### Goals
**A)** List every figure the piece on prime-age labor force participation below gives in percent.
**B)** Retype the piece on prime-age labor force participation below word for word, from "So why might" to "and job-search assistance.".

### Extract provided
━━━━

One moment that neatly encapsulates both the wrongheadedness and emptiness of the Trump agenda was when he lamented that "more than 1 in 5 people in their prime working years are not working." This is not fake news. Well, mostly not. But the claim is confusingly worded. The unemployment rate for Americans age 25-54 is 4.5 percent, not 20 percent, down by more than half since the worst of the Great Recession but still nearly a point higher than just before the downturn.
What Trump was actually referring to was the prime-age labor force participation rate, the share of the population either employed or actively seeking work. That stands at 81.4 percent, still stubbornly below its pre-recession level. Even more distressing is the prime-age male participation rate. It's among the worst of any rich economy. And the gap has been widening, particularly since the recession.
During his speech, Trump implicitly linked the depressed participation rate — and a host of other anemic economic statistics — to trade. Of course he did. But as a recent Goldman Sachs report recently noted, all advanced economies have faced job market disruption from trade, as well as technology.
So why might the decline in U.S. prime-age participation be so much larger? Goldman offers a numbers of potential explanations that make America special, but not in a good way, versus our international competitors. First, American middle-aged men use a lot of painkillers, especially opioids, and the mortality rate for for middle-aged men has been climbing. This suggests "more severe health and drug-related problems have contributed to lower U.S. participation,' according to Goldman. Higher U.S. incarceration rates also means criminal records make the job hunt more challenging. Third, Goldman concludes, the U.S. offers less help when it comes to retraining and job-search assistance.

━━━━

### Dataset section
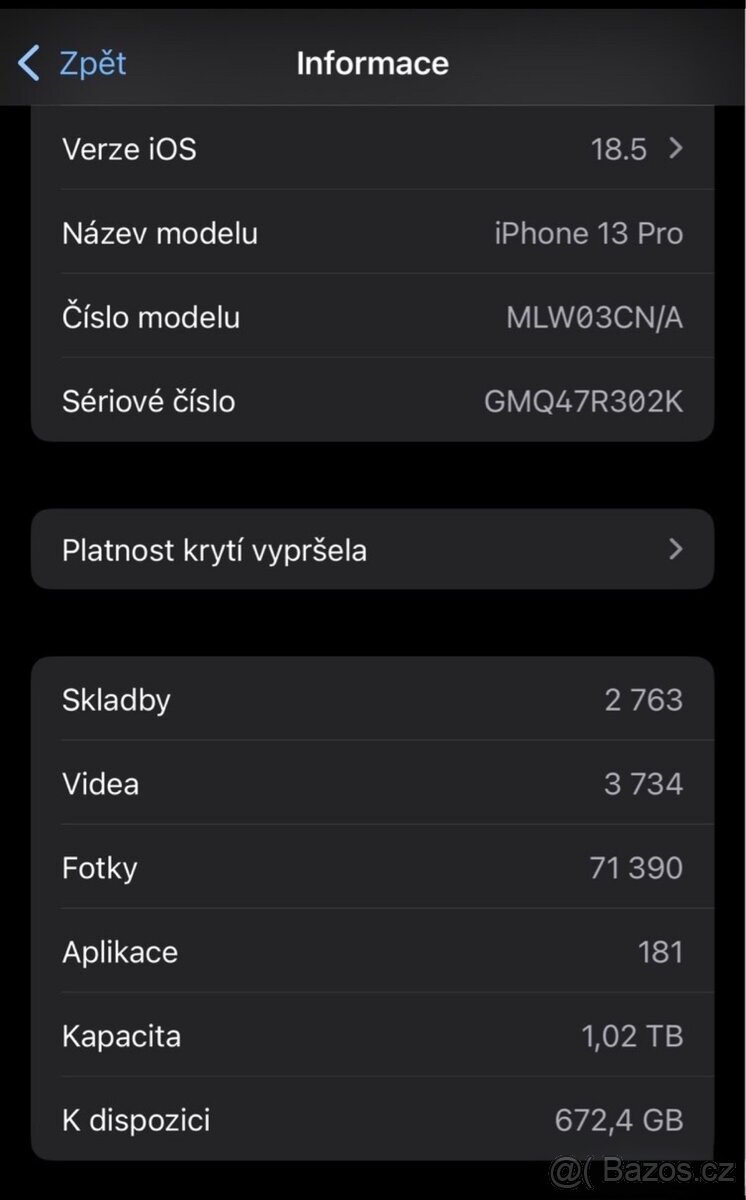Tap the chevron on Platnost krytí vypršela
This screenshot has height=1200, width=746.
coord(676,549)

━━━━

### Written responses
**A)** 4.5 percent, 20 percent, 81.4 percent

**B)**
So why might the decline in U.S. prime-age participation be so much larger? Goldman offers a numbers of potential explanations that make America special, but not in a good way, versus our international competitors. First, American middle-aged men use a lot of painkillers, especially opioids, and the mortality rate for for middle-aged men has been climbing. This suggests "more severe health and drug-related problems have contributed to lower U.S. participation,' according to Goldman. Higher U.S. incarceration rates also means criminal records make the job hunt more challenging. Third, Goldman concludes, the U.S. offers less help when it comes to retraining and job-search assistance.